Publish Date

Mar 23, 2021

American Rescue Plan Act Provides COBRA and Dependent Care Relief

A&M Tax Advisor Weekly

On March 11, 2021, President Biden signed into law the American Rescue Plan Act of 2021 (“Rescue Plan”). The Rescue Plan contains numerous provisions to help alleviate the impact of the COVID-19 pandemic on individuals and businesses. This article highlights a few provisions affecting employer-provided benefits, which may be of interest to individuals and employers alike, including:

COBRA Relief to Address Loss of Coverage
Increased Limit for Dependent Care Assistance
COBRA Relief to Address Loss of Coverage

The Problem

The pandemic has had a substantial impact on the ability of certain individuals to maintain medical coverage. The typical scenario involves a layoff or reduction in hours that results in loss of group health plan coverage. Throughout the pandemic, these situations have been widespread.

In many cases, the individual losing coverage in this manner would have insufficient alternative income to purchase continuation coverage under the Consolidated Omnibus Budget Reconciliation Act (“COBRA”). Because COBRA coverage is not employer-subsidized, the cost of such insurance is significantly higher than many individuals can afford, especially when their eligibility for COBRA was caused by a loss of coverage due to layoff or reduction in hours.

The Solution

The Rescue Plan contains provisions intended to restore coverage for individuals who found themselves in this situation. Specifically, it provides a 100% subsidy for COBRA premiums for periods of coverage beginning April 1, 2021 and ending September 30, 2021. The Rescue Plan also allows individuals who lost coverage due to a layoff or reduction in hours, but who did not elect or maintain their COBRA coverage, to re-enroll for coverage in their employer’s plan under COBRA, so long as they would still be eligible for continued coverage had they elected it.
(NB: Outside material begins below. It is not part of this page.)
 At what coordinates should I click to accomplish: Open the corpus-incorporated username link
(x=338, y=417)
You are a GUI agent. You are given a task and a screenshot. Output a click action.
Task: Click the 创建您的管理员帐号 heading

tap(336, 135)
The subsidy provided under the Rescue Plan ends on September 30, 2021.

A&M Insight: Employers are required to provide notices to all individuals in this category, explaining the renewed election period. Eligible individuals have 60 days following receipt of the notice to elect COBRA, with coverage effective as of the first period of coverage commencing on or after April 1, 2021.

Duration of Relief

Coverage may not extend beyond the maximum coverage period that would have applied based on the original qualifying event—in most cases, this would be 18 months following loss of coverage due to layoff. In connection with the offer of coverage, employers must also permit eligible individuals to elect different coverage than the coverage for which the individual was enrolled at the time coverage was lost, provided the alternative coverage has a premium less than the premium applicable to the coverage option in which they were previously enrolled.
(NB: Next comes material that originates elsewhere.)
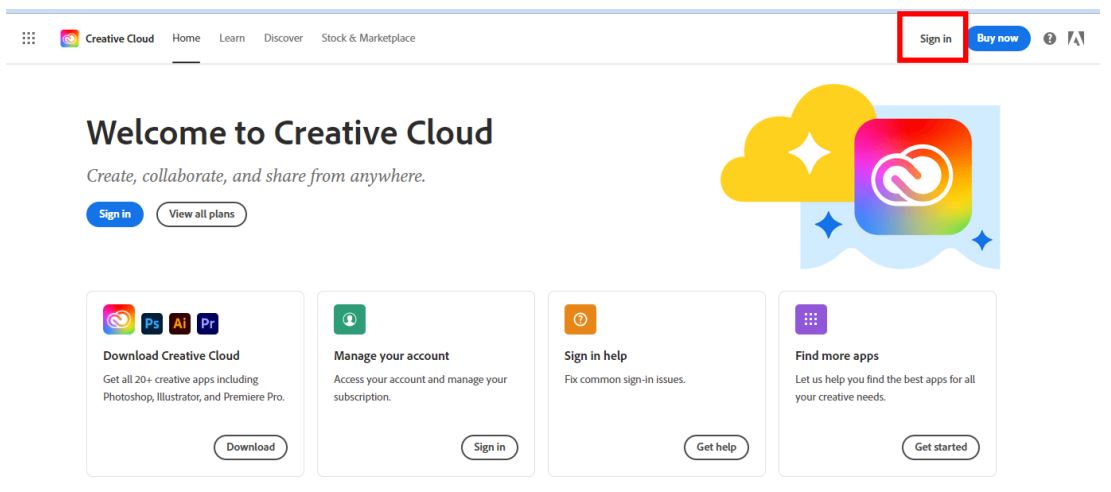
Task: Click the Illustrator icon in download card
Action: 180,323
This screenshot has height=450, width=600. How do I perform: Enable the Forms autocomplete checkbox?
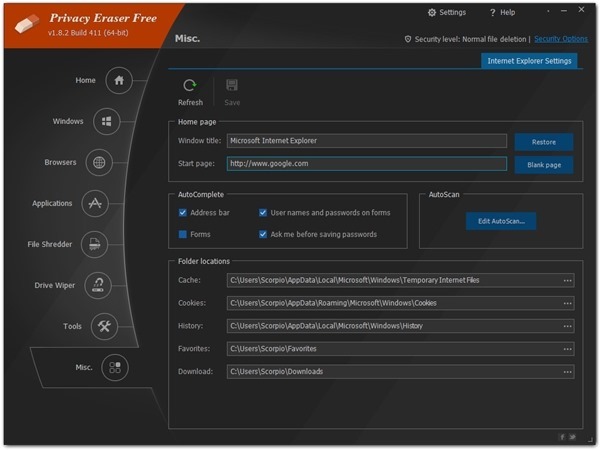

A&M Insight: The effect of these provisions of the Rescue Plan is that individuals who previously lost coverage due to layoff may now receive COBRA coverage at no cost for the period April 1, 2021 through September 30, 2021.

Employer Reimbursement

To reimburse employers for the cost of subsidized coverage provided under this provision, the Rescue Plan provides for a refundable tax credit against the employer’s Medicare payroll tax obligations, equal to the aggregate COBRA premium amounts not paid by the individuals receiving the subsidy.

A&M Insight: Employers should familiarize themselves of these new provisions and ensure that whoever administers their COBRA coverage is compliant, as employers may be subject to a penalty of $250 per violation for failure to provide the required notices.

Increased Limit for Dependent Care Assistance

In addition to the COBRA subsidy provisions, the Rescue Plan also increased the limits applicable to dependent care assistance provided under section 129 of the Internal Revenue Code. Under section 129, employers may make dependent care available to employees on a tax-free basis, up to specified limits. Typically, dependent care benefits of this type are funded through pre-tax employee payroll deductions under a cafeteria plan. However, it is important to remember that the annual limit applies regardless of whether the benefits are funded by the employee or the employer.

Under prior law, the annual limit applicable to excludable dependent care expenses was $5,000 (or $2,500 for married individuals filing separately). For 2021 only, this limit is increased to $10,500 (or $5,250 for individuals who are married filing separately). This is a welcome change for those who have expanded needs for childcare due to the impact of the pandemic.

Although this change may be implemented immediately, employers are required to adopt amendments to their dependent care and cafeteria plans that are retroactive to the date of implementation. The deadline for adopting amendments to plans for 2021 is December 31, 2021. Thus, employers who allow their employees to take advantage of this increase should ensure compliance by amending their dependent care and cafeteria plans in a timely manner.

A&M Tax Says

The Rescue Plan provides welcome relief for employers and employees impacted by the COVID-19 pandemic, adding new and expanding existing programs to minimize the adverse effects of the pandemic. However, employers should ensure that they stay apprised of emerging compliance issues with respect to the new and expanded programs. If you have questions or need assistance, your A&M professional is here to help.